§ Required actions:
1. Please rewrite the real estate transaction excerpt from "By Priscilla Toomey, Licensed Associate" up to and including "to be aware.", switching "steps" to "stages".
2. In the real estate transaction excerpt, who is responsible for verifying taxes once inspections are done?

-------- Document extract --------

By Priscilla Toomey, Licensed Associate Real Estate Broker, Julia B. Fee/Sotheby's International Realty

Apr. 8, 2020: As the proverb says, "there's many a slip twixt the cup and the lip," and it holds true in real estate just as in many other areas of everyday life.

Once you find a home and agree on price and terms, there are many steps to be taken before the deal closes. They fall under the heading "transaction management."

The lawyers for the parties have their own steps to manage.

This article focuses on seven vital steps of which the parties and their real estate agents need to be aware.

-Agents for both buyers and sellers write up a "Purchase Memo" spelling out the price and terms of the transaction. Terms would include a proposed closing date and any contingencies such as a mortgage commitment and what percentage cash versus mortgage will be coming from the buyers.

The Memo identifies the parties with their correct legal names, any inclusions and exclusions, and any special terms. The sellers' lawyer uses the Purchase Memo as the basis for drafting the Contract.

– Inspections are done before contracts are signed, and if any issue arises, it is negotiated then. At this point, the agent for the buyer is also responsible for verifying taxes and for making sure all necessary Certificates of Occupancy are in place.

-------- Excerpted data --------

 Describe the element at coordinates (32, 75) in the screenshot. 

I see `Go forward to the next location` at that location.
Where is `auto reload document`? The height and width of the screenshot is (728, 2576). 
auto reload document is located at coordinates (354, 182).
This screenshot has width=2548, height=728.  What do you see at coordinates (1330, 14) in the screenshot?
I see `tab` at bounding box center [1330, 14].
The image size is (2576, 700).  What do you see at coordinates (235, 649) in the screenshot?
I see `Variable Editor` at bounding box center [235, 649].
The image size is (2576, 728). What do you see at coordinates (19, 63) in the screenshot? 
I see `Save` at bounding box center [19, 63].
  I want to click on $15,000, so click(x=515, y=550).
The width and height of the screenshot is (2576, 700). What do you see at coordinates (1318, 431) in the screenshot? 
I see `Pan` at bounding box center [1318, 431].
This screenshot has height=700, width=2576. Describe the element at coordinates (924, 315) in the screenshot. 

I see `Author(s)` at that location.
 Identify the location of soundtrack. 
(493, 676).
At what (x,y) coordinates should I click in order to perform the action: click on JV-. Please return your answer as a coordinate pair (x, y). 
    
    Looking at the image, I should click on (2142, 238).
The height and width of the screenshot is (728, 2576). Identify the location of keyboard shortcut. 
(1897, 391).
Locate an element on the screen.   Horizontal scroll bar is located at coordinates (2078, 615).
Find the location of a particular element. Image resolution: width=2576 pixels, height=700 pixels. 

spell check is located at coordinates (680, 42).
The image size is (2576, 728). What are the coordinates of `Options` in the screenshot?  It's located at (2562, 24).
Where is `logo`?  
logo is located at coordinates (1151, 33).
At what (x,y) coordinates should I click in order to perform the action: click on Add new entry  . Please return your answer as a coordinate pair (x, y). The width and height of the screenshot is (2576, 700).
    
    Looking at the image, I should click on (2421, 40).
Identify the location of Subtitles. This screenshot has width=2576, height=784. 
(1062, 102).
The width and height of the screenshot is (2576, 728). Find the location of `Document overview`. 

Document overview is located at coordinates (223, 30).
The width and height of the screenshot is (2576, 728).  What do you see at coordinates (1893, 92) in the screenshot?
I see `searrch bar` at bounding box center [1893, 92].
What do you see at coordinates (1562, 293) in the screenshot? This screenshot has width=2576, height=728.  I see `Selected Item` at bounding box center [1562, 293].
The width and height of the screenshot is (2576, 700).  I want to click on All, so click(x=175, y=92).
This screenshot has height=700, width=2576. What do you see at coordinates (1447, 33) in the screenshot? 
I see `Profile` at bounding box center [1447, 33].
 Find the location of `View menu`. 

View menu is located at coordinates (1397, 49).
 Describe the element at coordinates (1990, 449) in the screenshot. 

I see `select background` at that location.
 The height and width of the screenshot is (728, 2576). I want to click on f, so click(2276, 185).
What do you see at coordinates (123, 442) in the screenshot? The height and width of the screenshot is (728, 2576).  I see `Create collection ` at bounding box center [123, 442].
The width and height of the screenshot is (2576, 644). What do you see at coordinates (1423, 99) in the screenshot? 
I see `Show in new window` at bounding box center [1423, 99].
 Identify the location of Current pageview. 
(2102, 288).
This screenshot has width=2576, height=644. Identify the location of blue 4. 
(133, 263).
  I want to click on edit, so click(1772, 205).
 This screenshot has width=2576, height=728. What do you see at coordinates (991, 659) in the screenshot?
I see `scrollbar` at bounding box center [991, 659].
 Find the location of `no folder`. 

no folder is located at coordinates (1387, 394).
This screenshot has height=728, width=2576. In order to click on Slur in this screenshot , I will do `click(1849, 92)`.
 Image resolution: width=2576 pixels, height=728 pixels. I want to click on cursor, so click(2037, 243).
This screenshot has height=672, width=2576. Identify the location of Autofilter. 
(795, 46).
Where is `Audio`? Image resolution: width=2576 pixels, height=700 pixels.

--------

§ Solved problems:
1.
By Priscilla Toomey, Licensed Associate Real Estate Broker, Julia B. Fee/Sotheby's International Realty

Apr. 8, 2020: As the proverb says, "there's many a slip twixt the cup and the lip," and it holds true in real estate just as in many other areas of everyday life.

Once you find a home and agree on price and terms, there are many stages to be taken before the deal closes. They fall under the heading "transaction management."

The lawyers for the parties have their own stages to manage.

This article focuses on seven vital stages of which the parties and their real estate agents need to be aware.

2. The agent for the buyer.